When two-time world champion Defense of the Ancients (DotA) esports team member Johan Sundstein was asked about playing against OpenAI Five, a team controlled by artificial intelligence, he said, “I don’t believe in comparing OpenAI Five to human performance, since it’s like comparing the strength we have to hydraulics… As people, it’s about being realistic and learning from the brain of the AI and not the hydraulic strength that machines have.”
The first time a computer beat a top human at chess was 1996. The last time a human beat a top computer at chess was 2005. But playing chess, an activity that requires a series of discrete moves, is far removed from navigating the real world. As a multiplayer strategy game, however, DotA is far more complex, and begins to approach the continuous nature of reality. By building AI that could handle DotA, OpenAI, an AI research company, brings us one step closer to having AI that can function in the real world. The AI’s victory over the world’s best team illustrates their success.
OpenAI’s DotA team, OpenAI Five, learns in a way that’s fundamentally different from humans. Instead of getting better by playing random people on the internet, OpenAI’s team trained against itself, battling it out for the equivalent of 10,000 years in-game time. Through the usage of supercomputers, it accomplished this in only a few short months. Considering how much experience OpenAI Five has, it’s no wonder it trumps the best human players. That computing scale is far beyond human capability.

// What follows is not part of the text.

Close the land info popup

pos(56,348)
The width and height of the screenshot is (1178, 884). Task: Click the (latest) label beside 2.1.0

This computational power is the biggest advantage modern artificial intelligence has over humans. Another OpenAI project, GPT-3, was trained to understand English by reading the entire internet. OpenAI didn’t tell GPT-3 to do anything other than digest what it read. This is an important departure from traditional machine learning approaches to understanding language. Traditionally, researchers have built datasets full of example inputs to an algorithm and the desired output for each of those inputs. For example, someone trying to create a machine learning algorithm to translate between English and French would typically gather a huge number of English texts and their French translations, and tell the algorithm to learn to translate from those examples. By contrast, GPT-3 was told to try to predict missing words from text on the internet based on the surrounding words it processed. While searching through the entire internet, it learned to translate between French and English by figuring out what French words might mean based on the context in which they appeared. Like OpenAI Five, this marks a significant departure from how humans learn and process information.

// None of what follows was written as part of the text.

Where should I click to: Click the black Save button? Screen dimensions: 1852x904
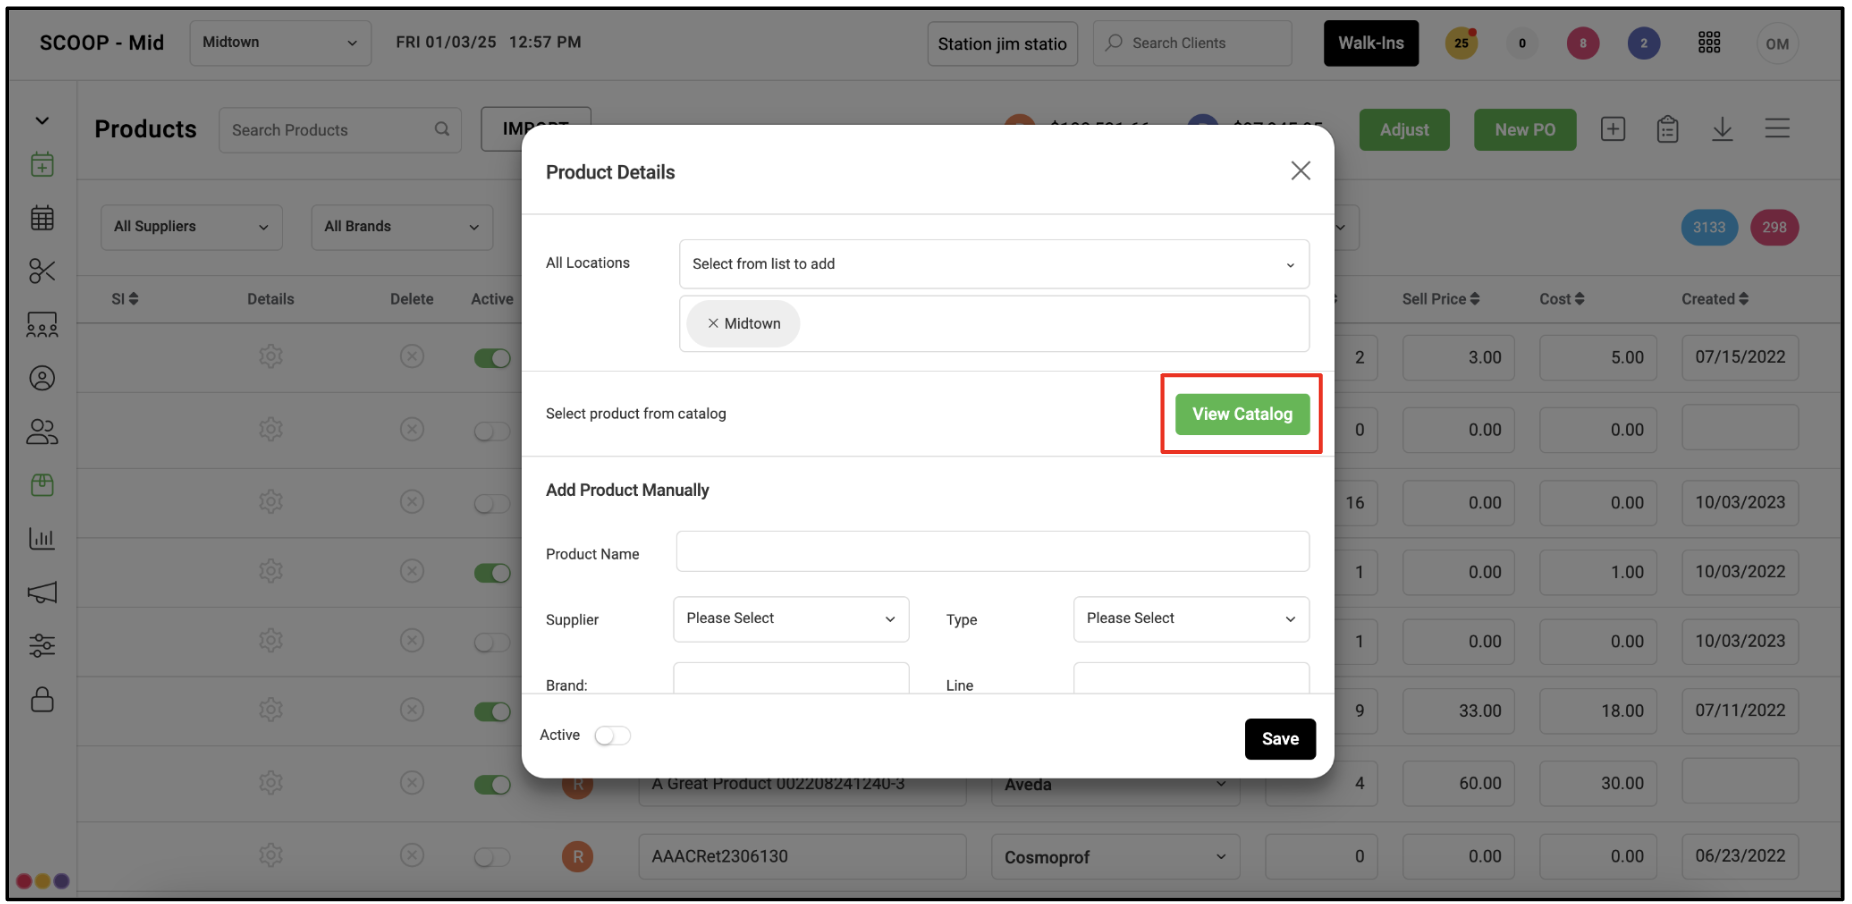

While OpenAI Five is able to beat the world’s top humans at a game that more closely resembles the real world than anything we’ve seen before, GPT-3 is able to write poetry, correctly answer quiz questions, and create fake news articles that people can’t tell are fake. Taken at face value, this may seem incredible and scary, and someone may reasonably assume that we’ll all be killed by the robot uprising within the next few decades. I’d argue, however, that this concern is faulty in two fundamental ways: it will happen much sooner than a few decades from now, and the robots themselves won’t be the ones revolting.
First off, there is something fundamentally different about GPT-3 and OpenAI Five compared to other major machine learning advances: neither of them used new algorithms. For the first time, incredible advances in artificial intelligence have resulted from simply scaling up existing algorithms, as opposed to making new ones. GPT-3 uses the same algorithm as its predecessor GPT-2, but has access to far more computing resources. The team behind OpenAI Five was surprised to discover that they could get incredible performance without fundamentally changing the algorithm they’d used for other research.That’s big. We don’t have to wait for a fundamental shift in artificial intelligence to pass the Turing Test. We just need to give the algorithms more resources. To me, this means that on a very basic level, we’re done. We’ve made it.
So what have we made, exactly? Just as hydraulics are fundamentally different from muscles, artificial intelligence is fundamentally different from human intelligence. The biggest difference between human intelligence and AI is that these algorithms are static. While hydraulics have superior strength to muscles, they can’t grow and change over time. Similarly, OpenAI Five and GPT-3 are not designed to keep learning from new information. If I tell GPT-3 my birthday, it won’t remember it, and GPT-3 will give the same answer to a question I ask, whether I ask it today or 20 years from now. These algorithms aren’t changing, are not forming ideas, and cannot plot to overthrow humanity. Creating algorithms that are able to form opinions based on new information will require a paradigm shift, and could very well be decades away. But the algorithms behind GPT-3 and OpenAI Five are powerful enough to radically change society.
Awesome as they may be, based on the fact that these algorithms do not change over time, they do not themselves pose a threat to humanity. But that’s not to say they’re safe in the hands of humans. In a break from tradition in the machine learning space, OpenAI did not initially release GPT-2 to the public, fearing that it could be used as a weapon to produce fake news on an unprecedented scale. Instead of publicly releasing GPT-3, they gave Microsoft an exclusive license to the AI and have continued providing a public interface for companies to interact with GPT-3. The technology to automatically generate fake news exists and is already in the hands of companies that do not necessarily have humanity’s best interests in mind. Anyone can access the technology required to create AI with the ability to out-strategize the best human e-sports players. While this AI itself doesn’t pose a threat, it absolutely can be used as a weapon by people with mal-intent. Don’t fear artificial intelligence. Fear the people who control it.